Text segment >>
═══

What does it take for a man to be prepared to preach? What makes a preacher? There are many answers to this question. Some think through this question in weekly bites: the preparation it takes to put together a sermon. Some think through this question in seminarian terms: the theology and formal education necessary to be able to exegete and read the original languages. Some think in terms of skill: how good of a speaker is the man? All of these have some weight carried in the assessment of what it means to be prepared to preach, but what did the Early Church think when it began to contemplate a man’s preparedness to preach? Was it merely his education? Did they merely think through the preparation or skills necessary to form a good sermon? Or did they see the preparation to preach as a life lived in community with the church? What we find with a close reading of the ancient church is a view of preparation that spans more than a week, more than skills, and even more than theology. Rather, the Early Church ensured that men were prepared to preach by giving their whole lives to mentoring and being mentored, through a process of education and preparation, by other pastors in the context of the local church. Today many in the church might find this odd. Our culture is a seminary culture. Men go off to be trained and then go off to another church to pastor. It is not the church that makes the preacher, but the schools. The men of the Early Church would have a hard time understanding the separation that has been made in recent years between the preparation for preaching and the church—in particular the pastoral leadership of the church. What might we be able to learn from the post-apostolic patristic age in this regard? How might a study of the Early Church help us move forward with a mentorship-based understanding of preparing a man to preach? Where do we even start in such a study?

═══

Raw data >>
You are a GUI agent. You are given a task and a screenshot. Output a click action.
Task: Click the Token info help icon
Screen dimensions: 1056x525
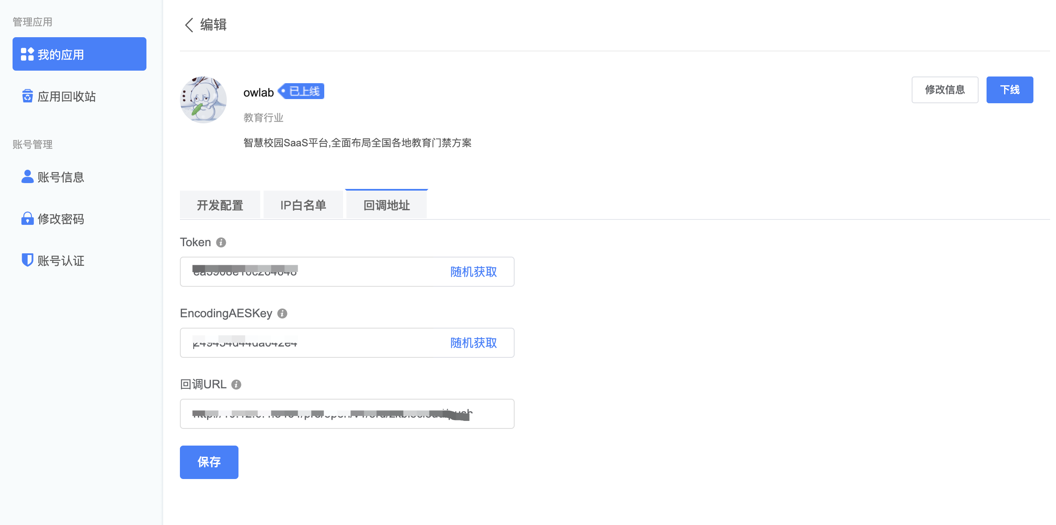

═══

Goal >> Continue the essay above on how the Early Church prepared men to preach, starting after its final question.

Solved problem >>
A Faithful Churchman
Cyprian of Carthage was born around A.D. 195 to a prominent family in Carthage. This means that he was educated in both classical and religious literature, most likely with a focus on rhetoric. After his conversion in 246, he was ordained two years later during the persecutions of Emperors Decius and Valerian. From his post as Bishop of Carthage, Cyprian mentored many men for the ministry and trained many in preaching. Although all the ways in which Cyprian will mentor others will be followed by those after him, one aspect of his mentorship shines above the others: Cyprian modeled the ministry had those under him involved in its work. According to Edward Smither, “Virtually every member of the clergy, including presbyters, was at some point involved in carrying letters for Cyprian.” What does carrying letters have to do with preaching? Furthermore, Cyprian involved those under his mentorship in the ministry itself, including: “presiding over worship, hearing confession and restoring the lapsed, preaching and teaching, and participating in councils.” In Cyprian’s 41st letter, he clearly states his desire “to advance everyone who is suitable, humble and meek to the duties of the ecclesiastical office.” We see Cyprian take his time in mentoring the man Aurelius, first giving him opportunities in service to the church as a reader of the Word in the liturgy. This gave Aurelius experience in liturgical worship and in speaking in front of great crowds. He proved himself both a humble and able servant in the work and so Cyprian writes, “Such a one was deserving of the higher steps of clerical ordination and a greater promotion not so considered for his years but for his merits. But in the meantime, it seemed right for him to start with the office of reading. Know, therefore . . . that he has been ordained.”
What does carrying letters, participating in church councils, hearing confessions, or reading Scripture in the liturgy have to do with preaching, and how do these works prepare a man to preach? Following the Decius Persecution (249-250), the church become embroiled in controversy over what to do with the lapsed—how to restore those who sacrificed to idols to keep themselves from harm or even death during the persecution. Cyprian sought a more gracious way of restoration through repentance, writing two treaties on the matter and many letters. In the midst of this controversy and the Valerian Persecution (257-258), Cyprian taught his disciples this truth: before you’re a preacher you are first a churchman; before you can love to preach to the church you must first learn to love her—in restoration, in persecution, in disagreement. Therefore, before they preached, Cyprian had his disciples love and serve the church. Whether that was smaller tasks like carrying letters, or more important pastoral work like hearing confessions.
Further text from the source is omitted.